> **WHAT YOU WILL DO**: Add 68 to every x and y coordinate in the answers across the stretch from the line containing "Task: Save the bill with the Save icon" through the line containing "will (x=329, y=343).", then write that whole stretch out again with the requests kept in.
— Begin ENTRIES SHOWN —
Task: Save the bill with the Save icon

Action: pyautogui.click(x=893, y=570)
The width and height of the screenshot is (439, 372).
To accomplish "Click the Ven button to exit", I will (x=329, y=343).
— End ENTRIES SHOWN —
— Begin ENTRIES SHOWN —
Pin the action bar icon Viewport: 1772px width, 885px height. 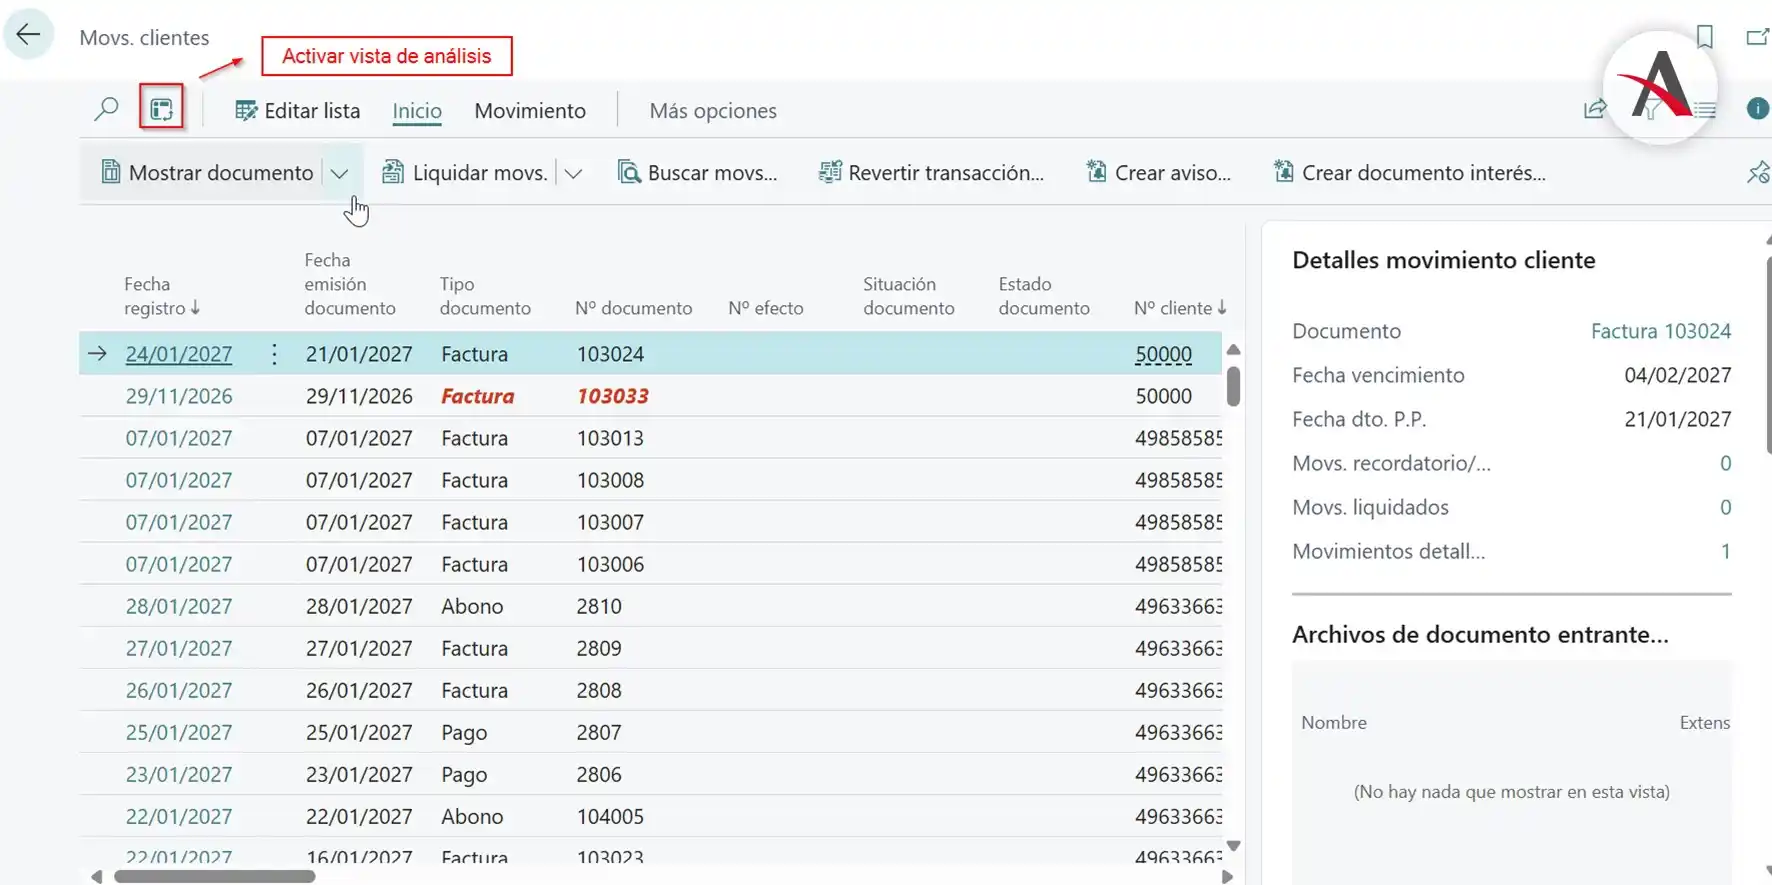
— End ENTRIES SHOWN —
> **THE RESPONSE**:
Task: Save the bill with the Save icon

Action: pyautogui.click(x=961, y=638)
The width and height of the screenshot is (439, 372).
To accomplish "Click the Ven button to exit", I will (x=397, y=411).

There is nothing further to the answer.